Людмила прошла на кухню, потрогала чайник - горячий. Налила себе чашку чая и села, задумчиво глядя на ломоть пиццы, сиротливо лежащий среди крошек в пустой плоской коробке.
- Пиццу будешь? - спросил муж.
- Нет, я не голодная…
- Тогда я доем. Ну, рассказывай, куда вляпалась.
- Я не совсем вляпалась… В общем, вчера кто-то ударил по голове нашего сценариста Льва Романовича, и он уверен, что это была я. И милиция тоже думает на меня, потому что кто-то позвонил к ним и сказал, что в квартире труп, и они приехали как раз тогда, когда я туда вошла.
- Да? И почему они тогда тебя не загребли? Пожалели?
- Потому что это сделала не я. И у меня алиби. В то время, когда на Льва Романыча напали, я была на Поклонной горе и подвернула ногу.
- А с чего тебя на Поклонку понесло? - проглотил Аркадий последний кусок.
- Да так, захотелось вдруг у фонтанов прогуляться…
- Поражаюсь, просто поражаюсь твоей несобранности. Решила ехать к сценаристу - так поезжай! А она у фонтанов гуляет.
- Аркадий, ты что? - уставилась на него Людмила. - Если бы я сразу ко Льву Романычу поехала, я бы никому не смогла доказать, что не виновата. Что это не я его стукнула! И меня бы точно забрали в кутузку! - Словечко Игоря выскочило неожиданно.
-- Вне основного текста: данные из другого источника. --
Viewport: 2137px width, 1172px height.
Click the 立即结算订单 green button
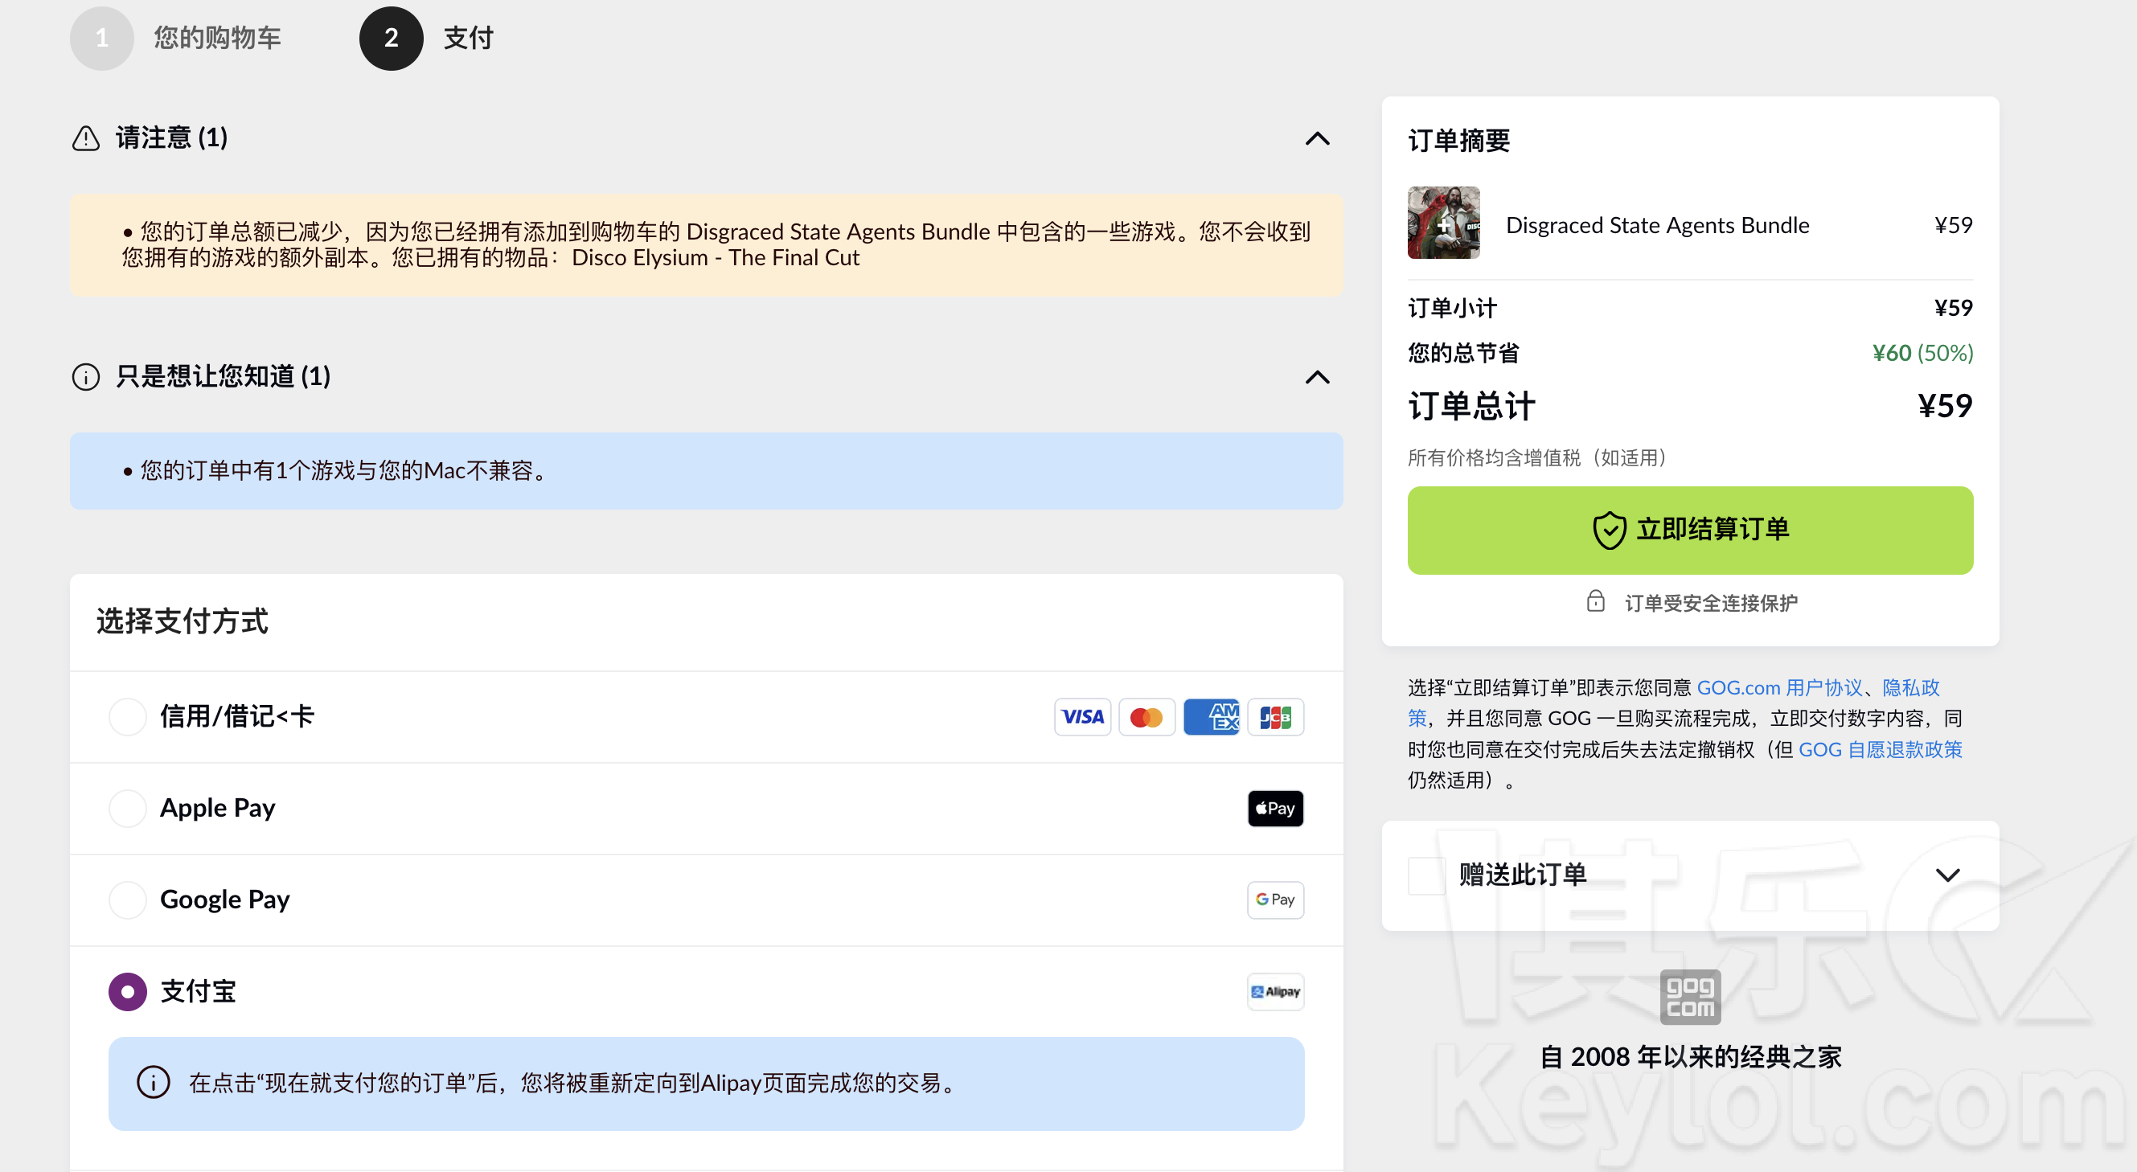coord(1690,530)
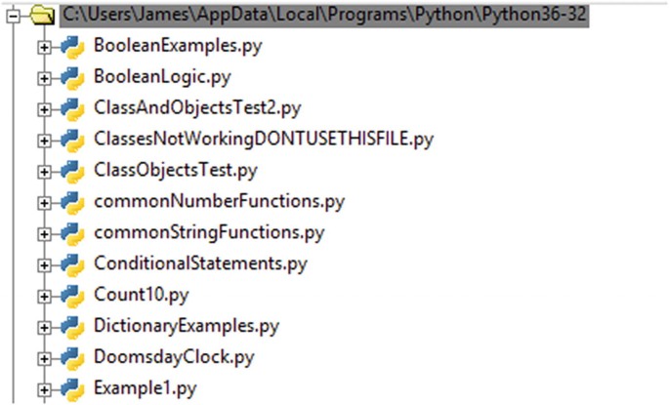Select the ClassesNotWorkingDONTUSETHISFILE.py file
The image size is (669, 405).
(263, 140)
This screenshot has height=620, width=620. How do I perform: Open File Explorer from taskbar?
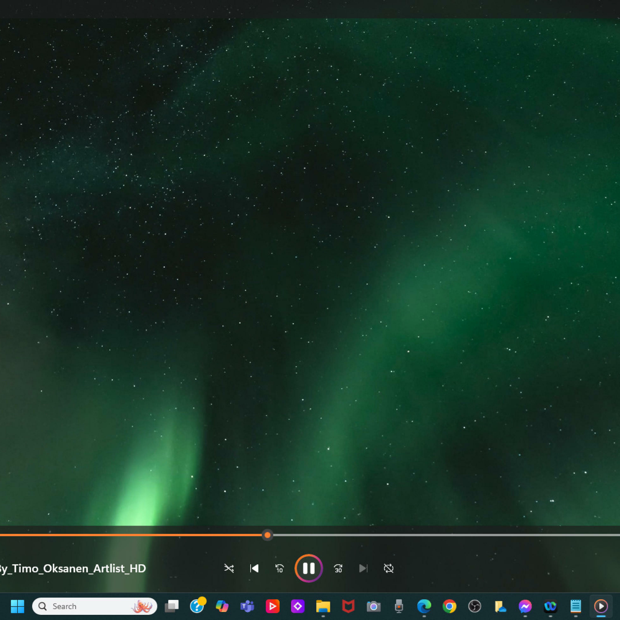click(323, 606)
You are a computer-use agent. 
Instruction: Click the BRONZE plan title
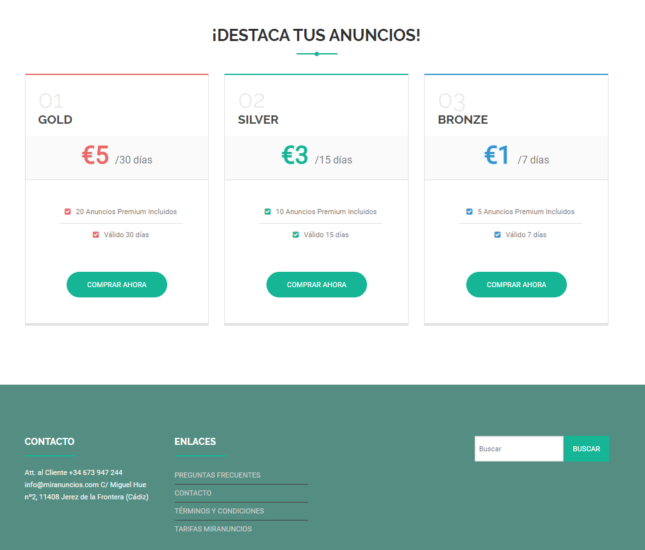462,120
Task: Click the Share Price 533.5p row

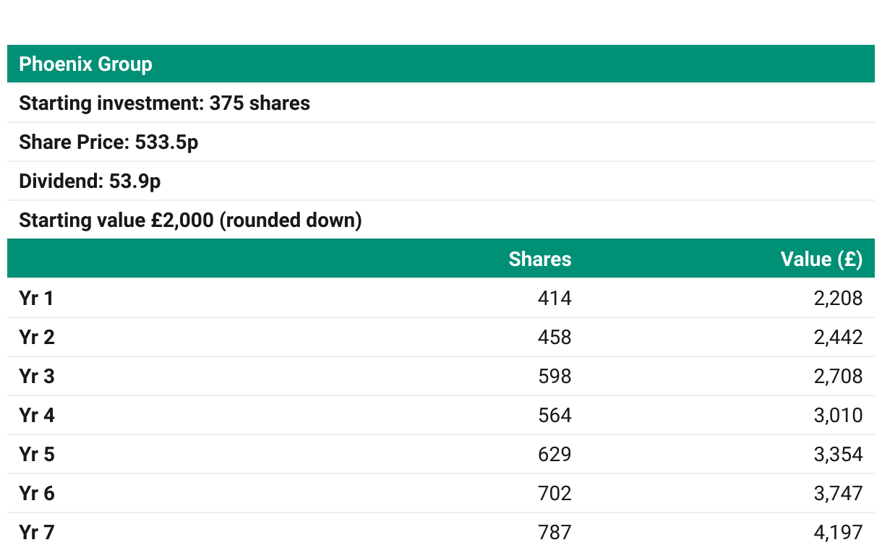Action: [x=441, y=142]
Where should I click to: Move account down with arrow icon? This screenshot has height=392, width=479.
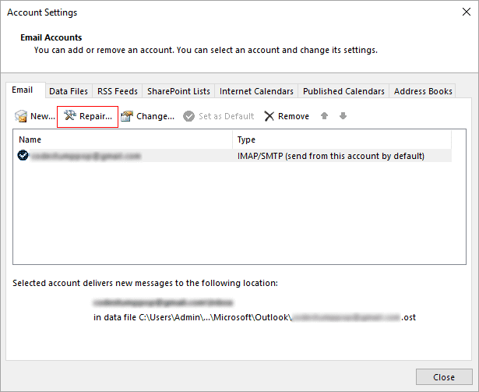(x=343, y=116)
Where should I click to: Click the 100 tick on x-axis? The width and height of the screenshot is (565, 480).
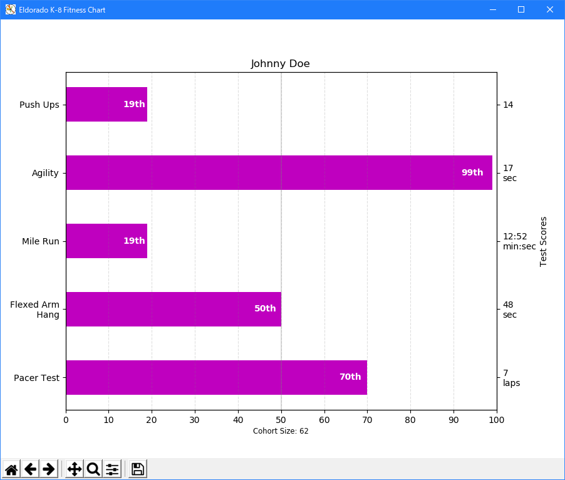coord(496,420)
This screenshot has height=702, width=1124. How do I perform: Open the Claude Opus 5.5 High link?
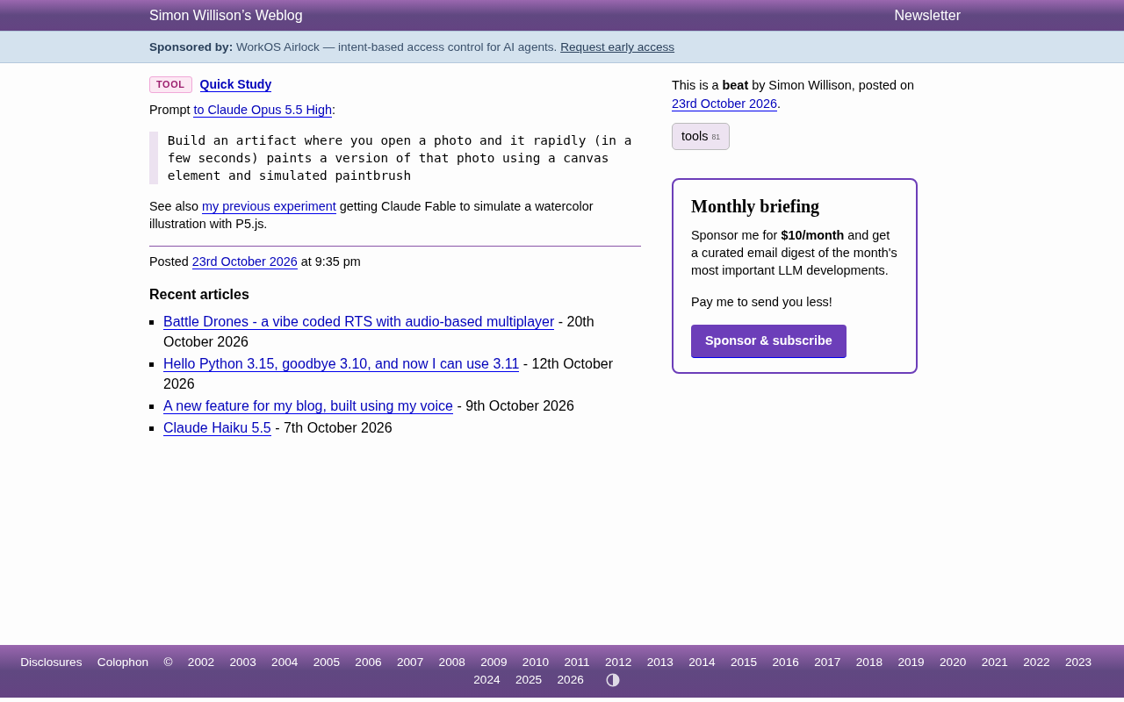pos(263,110)
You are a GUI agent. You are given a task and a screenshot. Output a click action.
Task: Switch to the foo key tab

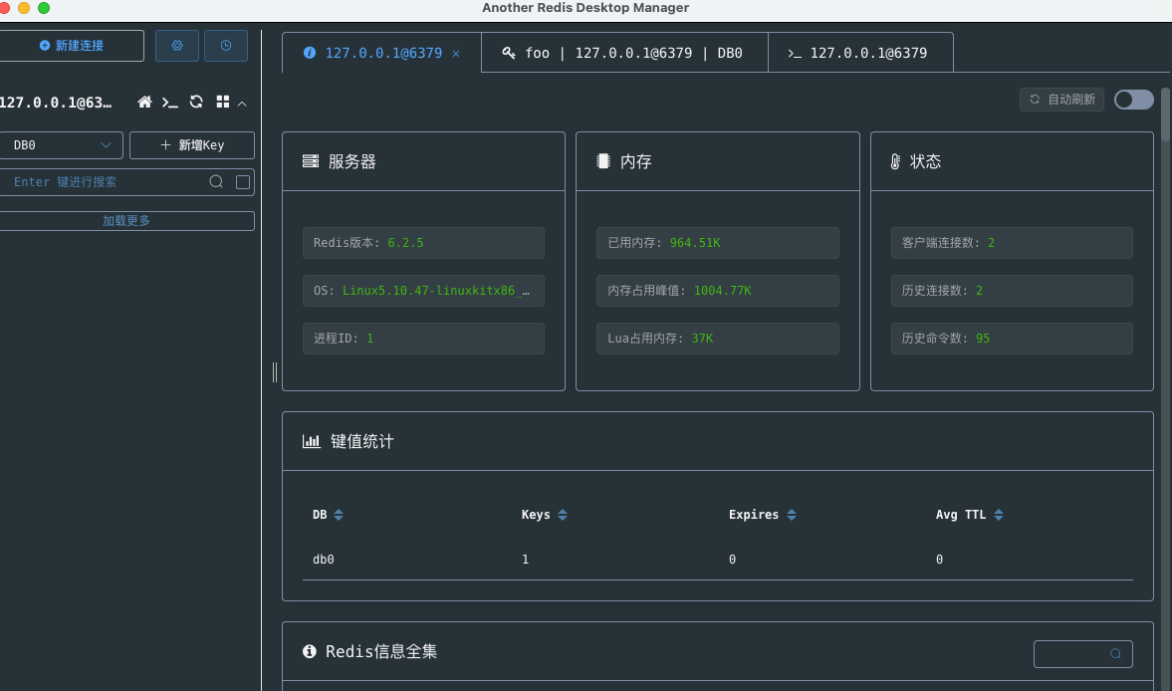pyautogui.click(x=624, y=53)
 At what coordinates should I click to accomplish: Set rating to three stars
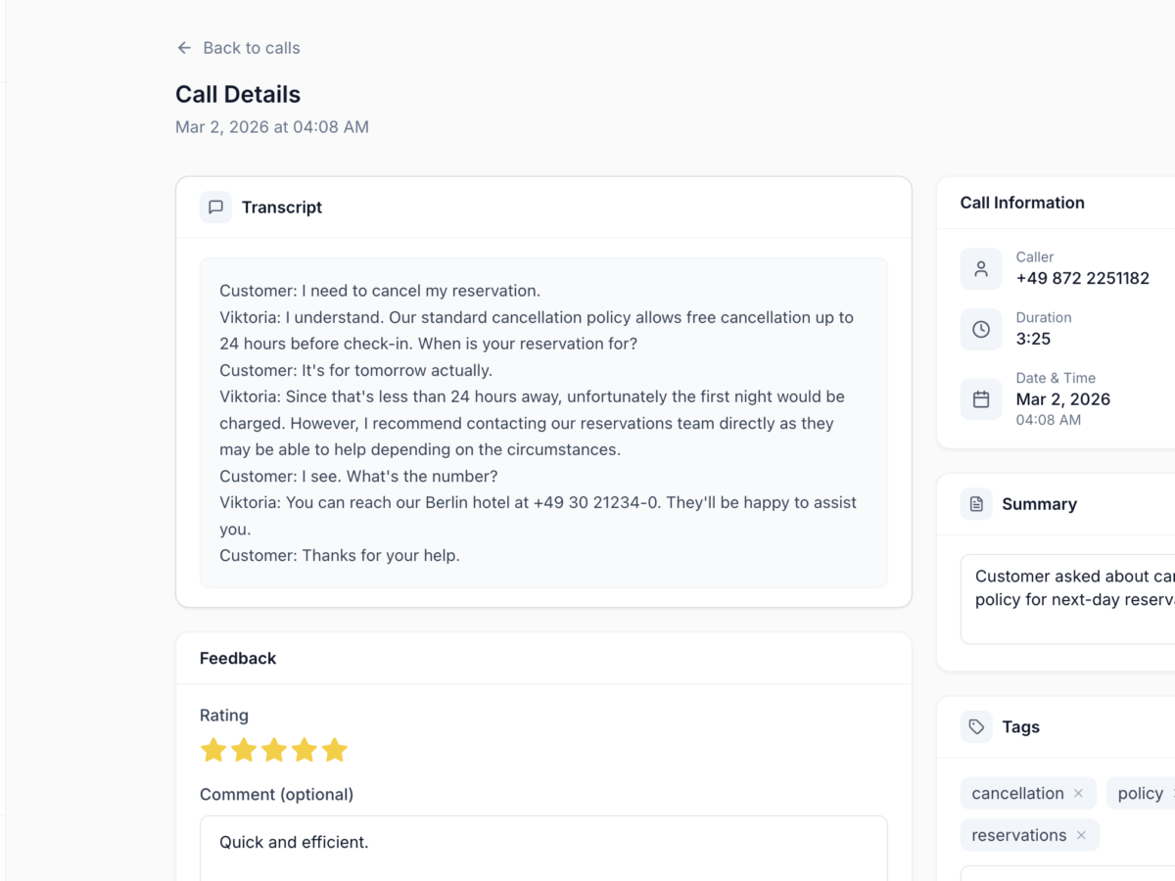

- Ну, может быть, ума бы заодно там набралась, - хмыкнул муж. - Посидела бы там пару суток, пока я бы тебя не вытащил, делов-то.
- Ты это серьёзно? - не поверила своим ушам Людмила. Она как будто бы увидела его впервые, как будто не было двадцати лет её семейной жизни с этим мужчиной. Красивая седеющая голова с модной стрижкой. Высокий лоб, тёмные, слегка навыкате глаза, крупный прямой нос, аккуратно постриженные усы и маленькая "профессорская" бородка. Из ноздрей торчат волоски, в усах и бородке запутались крошки от пиццы. В вырезе вытянутой майки топорщится седеющая поросль, над семейными трусами нависает круглый живот, ниже - тонковатые кривоватые волосатые ноги. Мужчина был чужим и неприятным.
- Аркаш, - сказала Людмила, - ты меня совсем не любишь, да? Совсем, ни капельки?
- Здрасте-пожалуйста, с чего это тебя на любовь потянуло?
- Аркаш, а давай разведёмся?
- Что? - перестал жевать муж.
- Мы ведь уже давно не любим друг друга. Давай разведёмся?
- Ты с ума сошла? Совсем рехнулась, что ли? Какой может быть развод?
Муж затрепетал ноздрями и сомкнул губы - по всем признакам надвигался ор. Но Людмила продолжала.
- Но если любви давно нет…
- Да что тебя переклинило с этой любовью! Ты что, целка малолетняя, что ли, заладила про эту свою любовь! Какая любовь может быть в твоём возрасте! В твоем возрасте другие ценности, ты можешь это понять своей извилиной, или нет? Дру-ги-е!
- Какие, Аркаша? - спросила она спокойно, никак не реагируя на мужнин крик.
- Чувство долга. Ответственность за семью. Исполнение своих материнских обязанностей, - он перечислял, загибая у неё перед лицом мясистые пальцы, проросшие волосками на средней фаланге. - Этого тебе недостаточно?
- Мне - нет. А тебе? - спросила она всё так же спокойно.